Francis Hime sente saudades da parceria com Chico Buarque

 

A dupla compôs clássicos da MPB como Trocando em Miúdos e Vai Passar

O cantor, compositor pianista, arranjador e maestro Francis Hime sente falta de um dos seus principais parceiros: Chico Buarque, com quem compôs nos anos 1970 e 1980 mais de quinze canções – quase todas clássicos da música popular brasileira como Atrás da PortaA Noiva da CidadeMeu Caro AmigoPiveteTrocando em Miúdos e Vai Passar.

“Parceria tem um tempo. Nós gravamos e fizemos parcerias durante quase 15 anos. Nem sempre dura. Infelizmente, né? Porque Chico é um grande amigo, adoro ele, gosto muito mesmo, tenho muitas saudades daquele tempo. Mas enfim, nem sempre a vida corre da mesma forma”, disse Francis Hime durante entrevista ao programa Roda de Samba que vai ao ar neste final de semana em diferentes horários nas emissoras de rádio da Empresa Brasil de Comunicação (EBC) e já está disponível na internet.

Clique para ouvir: conheça o samba que navega e ilumina de Francis Hime

Os dois compositores seguem amigos. Chico gravou a faixa Laura no novo disco de Francis gravado em 2019. “A parceria é um pouco uma extensão da amizade. Naquela época a gente se via muito. A gente continuou muito amigo, mas se vê muito menos hoje em dia. Hoje em dia, a gente se comunica mais por internet. De vez em quando a gente se encontra”, contou o pianista durante o programa.

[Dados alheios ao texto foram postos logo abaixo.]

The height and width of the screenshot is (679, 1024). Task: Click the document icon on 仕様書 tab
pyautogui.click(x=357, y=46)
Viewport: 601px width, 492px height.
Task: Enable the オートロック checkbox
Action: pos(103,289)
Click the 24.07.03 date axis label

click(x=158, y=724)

A última parceria foi o samba Vai Passar, em 1984. “Uma das explicações, talvez a mais próxima da realidade, é que nessa época [eu] estava sempre jogando futebol lá no Polytheama [campo de futebol de Chico no Recreio dos Bandeirantes, no Rio de Janeiro]. Então a gente estava sempre muito próximo. Além do que, eu fazia todo o trabalho de direção musical dos arranjos”, rememora Francis Hime.

Veto de Vinicius

Os dois se conhecem desde 1966, quando Chico ainda morava em São Paulo. Tentaram parceria logo, mas sofreram veto de peso. “Eu me lembro que eu tinha um tema, que tinha feito dois anos antes, mostrei para o Chico. Ele gostou da música, resolveu botar uma letra. Mas aí o Vinicius [de Moraes] soube da história, e o Vinicius era muito ciumento com seus parceiros, então ele disse ‘Não, esta não. Ninguém tasca, essa é minha’. Aí o Chico não fez essa letra”, descreve com graça Francis. Os compositores só foram ter a primeira música juntos em 1972, Atrás da Porta.

Francis Hime não atribui apenas ciúmes a Vinicius de Moraes. Segundo ele, o poeta, seu primeiro parceiro, “puxava muito pelo samba”. Os sambas de Francis Hime desfilam no programa. Além das parcerias com Chico e Vinicius, Francis conta histórias e cantarola muitos sambas que fez com Olivia Hime, cantora, compositora e sua esposa, Geraldo Carneiro, Paulinho da Viola e até Cartola, uma parceria póstuma de um poema que recebeu da família do mestre mangueirense para musicar.

Segundo Francis Hime, “o samba sempre correu forte nas veias” e a música que ouvia no rádio na infância ou ouvia em saraus com a participação de Dorival Caymmi tiveram tanta importância na sua formação musical quantos as aulas que fez no Conservatório de Música ou quando estudou música na Suíça e nos Estados Unidos.